Bir batılı Ortaçağ ressamına göre, uzun boyunlu ve boynuzlu Asya Türkleri... Cengiz Han'ın veya 4. yüzyılda Avrupa'yı alt üst ederek asırlarca unutulmayacak korkunun kaynağı olan Atilla'nın askerleri. Türk düşmanlığı ve iftiralar sadece Batı Hıristiyanlığında mı? Kuşkusuz, bütün bu gelenekselleşmiş "Türk düşmanı" edebiyatını yalnızca Hıristiyan batıya özgü olduğunu düşünmek safdillik olur... Tarihe baktığımızda, Ortadoğu halklarının da benzer davranışları en az batıdaki kadar sıklıkla sergilediğini görüyoruz. Türklere iftira etmek için kolları sıvayan tarihçilerin başında. 12. yüzyılda yaşamış Antakya Yâkûbi Patriği Mikail geliyor,., Mikail, bilim tarihinde ün yapmış "Vekayiname"sinde Türkler hakkında aynen şu görüşlere yer veriyor:
"Yiyeceklerini bulma ve seçme konusunda Türkler'in hiçbir kuralları yoktur.
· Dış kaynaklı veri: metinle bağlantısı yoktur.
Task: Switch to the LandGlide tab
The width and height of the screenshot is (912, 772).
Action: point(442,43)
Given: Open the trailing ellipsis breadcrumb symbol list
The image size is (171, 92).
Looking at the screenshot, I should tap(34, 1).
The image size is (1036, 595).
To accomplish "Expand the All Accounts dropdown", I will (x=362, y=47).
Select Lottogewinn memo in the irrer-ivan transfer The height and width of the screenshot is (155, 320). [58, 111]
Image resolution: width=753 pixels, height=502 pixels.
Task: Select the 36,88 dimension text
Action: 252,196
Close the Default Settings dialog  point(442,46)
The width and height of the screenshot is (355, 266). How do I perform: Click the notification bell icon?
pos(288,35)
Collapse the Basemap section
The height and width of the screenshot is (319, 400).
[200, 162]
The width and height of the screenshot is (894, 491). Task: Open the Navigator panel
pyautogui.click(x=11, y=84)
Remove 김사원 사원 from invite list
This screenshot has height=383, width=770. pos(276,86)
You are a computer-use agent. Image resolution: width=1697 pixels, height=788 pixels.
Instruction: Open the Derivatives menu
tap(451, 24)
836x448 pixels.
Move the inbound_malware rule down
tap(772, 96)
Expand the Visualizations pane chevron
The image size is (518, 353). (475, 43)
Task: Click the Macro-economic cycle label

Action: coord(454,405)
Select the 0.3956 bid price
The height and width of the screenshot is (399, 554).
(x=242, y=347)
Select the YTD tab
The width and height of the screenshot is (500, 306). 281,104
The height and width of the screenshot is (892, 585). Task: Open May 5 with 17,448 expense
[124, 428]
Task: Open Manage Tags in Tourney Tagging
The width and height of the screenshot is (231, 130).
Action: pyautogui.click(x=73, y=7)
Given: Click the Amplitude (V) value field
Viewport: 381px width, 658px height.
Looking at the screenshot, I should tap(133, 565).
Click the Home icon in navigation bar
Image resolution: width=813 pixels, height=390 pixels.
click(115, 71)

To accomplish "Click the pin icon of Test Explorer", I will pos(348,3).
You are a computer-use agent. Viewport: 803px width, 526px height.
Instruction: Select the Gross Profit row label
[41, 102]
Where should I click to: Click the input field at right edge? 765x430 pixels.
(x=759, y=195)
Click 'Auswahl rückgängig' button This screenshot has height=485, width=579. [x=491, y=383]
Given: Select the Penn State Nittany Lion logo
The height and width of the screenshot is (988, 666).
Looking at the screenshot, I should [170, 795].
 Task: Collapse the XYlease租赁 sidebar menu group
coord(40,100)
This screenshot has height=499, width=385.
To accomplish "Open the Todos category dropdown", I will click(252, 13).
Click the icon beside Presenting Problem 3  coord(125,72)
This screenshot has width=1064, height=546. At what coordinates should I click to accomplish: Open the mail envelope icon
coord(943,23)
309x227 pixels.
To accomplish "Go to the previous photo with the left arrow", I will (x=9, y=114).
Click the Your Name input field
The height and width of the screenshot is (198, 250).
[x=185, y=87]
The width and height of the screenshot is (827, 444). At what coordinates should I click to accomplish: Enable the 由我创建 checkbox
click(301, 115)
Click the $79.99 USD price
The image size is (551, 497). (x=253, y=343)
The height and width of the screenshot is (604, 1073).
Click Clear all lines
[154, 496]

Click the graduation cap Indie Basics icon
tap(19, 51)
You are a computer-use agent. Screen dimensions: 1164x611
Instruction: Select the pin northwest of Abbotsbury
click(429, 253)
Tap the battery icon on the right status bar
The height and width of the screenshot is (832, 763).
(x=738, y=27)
Yerde sürünen bütün yaratıkları, hayvanları, vahşi canavarları, yılanları, böcekleri ve kuşları yerler. Leşleri yerler... Yavrulayan dişilerin karınlarından çıkan uzantıları yerler... Hatta, ölmüş insanların cenazelerini bile yerler..."
"Bunlar insan eti yemeyi gelenek edinmişler..."
Türkler'in insan eti yedikleri iftirasını sadece Antakyalı Patrik Mikail değil. 7. yüzyılda yaşamış ünlü İranlı Kuran bilgini Kadı Beyzâvî de savurmaktadır. Onun görüşü ise şöyle: 1848 baskısı "Envar-ut tenzil" isimli eserinde "Bunlar insan eti yemeyi gelenek edinmişler..." diyor...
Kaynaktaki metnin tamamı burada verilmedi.